Thanks to Universe Today reader T. Cook and friend for creating and sharing this image!

32 Replies to “Was Brian the Discovery Bat Just a Diversion by NASA?”

  1. Bear with me, but I think he was informed that the shuttle was heading to Polaris…

  2. Yes, they were covering up the fact that one of the NASA launch personnel was …

    bipolar.

    (gurgle)

  3. Damn, those Coca Cola marketing department people are SLICK.
    Pity about the bear though.

  4. wow its a very short article and still people did not read before posting. He said “creating” not taking the picture. of course its

    Shopped!!!

    cheers to Polarboar for the most clever comment of the bunch!
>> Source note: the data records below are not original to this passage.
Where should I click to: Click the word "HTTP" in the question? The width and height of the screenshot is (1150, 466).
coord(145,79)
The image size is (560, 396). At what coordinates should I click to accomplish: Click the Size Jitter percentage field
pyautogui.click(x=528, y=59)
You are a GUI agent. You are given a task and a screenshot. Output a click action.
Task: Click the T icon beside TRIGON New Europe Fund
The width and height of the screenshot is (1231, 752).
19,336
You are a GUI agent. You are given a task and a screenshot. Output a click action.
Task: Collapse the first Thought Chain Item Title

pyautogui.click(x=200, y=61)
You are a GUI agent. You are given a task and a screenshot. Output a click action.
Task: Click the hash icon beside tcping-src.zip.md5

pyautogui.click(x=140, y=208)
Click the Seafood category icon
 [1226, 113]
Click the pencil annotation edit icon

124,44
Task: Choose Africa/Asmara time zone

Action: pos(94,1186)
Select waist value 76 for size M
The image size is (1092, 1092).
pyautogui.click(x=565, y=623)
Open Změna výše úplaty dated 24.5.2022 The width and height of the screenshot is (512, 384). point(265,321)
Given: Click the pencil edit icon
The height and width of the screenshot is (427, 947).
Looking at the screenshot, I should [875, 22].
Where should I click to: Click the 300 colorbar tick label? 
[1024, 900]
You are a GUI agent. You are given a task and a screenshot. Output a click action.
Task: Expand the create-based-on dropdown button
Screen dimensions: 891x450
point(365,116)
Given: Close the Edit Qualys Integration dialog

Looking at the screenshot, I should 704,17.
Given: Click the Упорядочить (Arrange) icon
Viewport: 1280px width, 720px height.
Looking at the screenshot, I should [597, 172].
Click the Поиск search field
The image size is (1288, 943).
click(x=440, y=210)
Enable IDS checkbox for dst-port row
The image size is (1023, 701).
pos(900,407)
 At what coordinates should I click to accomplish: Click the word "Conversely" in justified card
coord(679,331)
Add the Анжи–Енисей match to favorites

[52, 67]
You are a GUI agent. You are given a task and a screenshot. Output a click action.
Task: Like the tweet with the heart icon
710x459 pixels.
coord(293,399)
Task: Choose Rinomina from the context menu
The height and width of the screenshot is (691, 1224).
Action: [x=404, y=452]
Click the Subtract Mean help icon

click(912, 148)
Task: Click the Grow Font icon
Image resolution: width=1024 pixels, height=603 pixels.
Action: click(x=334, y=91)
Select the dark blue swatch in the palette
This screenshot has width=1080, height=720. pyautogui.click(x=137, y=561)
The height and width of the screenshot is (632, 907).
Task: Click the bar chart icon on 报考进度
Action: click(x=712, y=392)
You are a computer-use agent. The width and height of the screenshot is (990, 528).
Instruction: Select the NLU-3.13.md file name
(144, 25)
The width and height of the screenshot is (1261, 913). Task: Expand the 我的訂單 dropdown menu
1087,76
    “They heard there was ice on Mars, so long and thanks for all the seal.”

    yeah for hitchhikers guide to the galaxy

  5. I would like to know what ‘bat’ means, and so what ‘brian-the-discovery-bat’ means.
    The photo must be Photoshopped, and a fine piece of work, too, and is almost irrelevant to anything ‘up, up and away’.

    I like the idea of pre-April-Fool trickery.

    Here is Oz, we have polar bears being associated with Sennets Icecream and Buncaberg (alcoholic) beverages. Naturally there are none down here.

  6. Leave it to the government for yet another cover-up.

    Any one out there that thinks this is a REAL picture of a polar bear on the fuel tank? If so, I have some land to sell you about twenty miles east of Miami. Great property!! Lots of water nearby!!

  7. I’m pretty much with everyone on this one and it’s a shopped photo.

    But..

    I have no proof it’s shopped and no one has shown any proof either. So assuming this is true how the hell did the bear get up there?

  8. Bridh – “bat” means, um…. bat!
    (or to be precise, a flying nocturnal mammal with membranous wings that extend between the fingers and limbs).

    And everyone else, I happen to know for a fact from a reliable source within NASA, that this is a genuine photo, not ‘shopped’. It was arranged as part of a promotional activity….

  9. This must be an unknown species of GIGANTIC polar bear! Compare his size to that of , say, the windows on the shuttle and his enormity is revealed. Maybe he’s the last of his kind.

  10. No, no, no. Everyone is missing the point. We humans are the last to find out that the mini-bigfoots on Mars taste good.

    He, he, he, Hasselhoff. Hasselhof segues are always funny.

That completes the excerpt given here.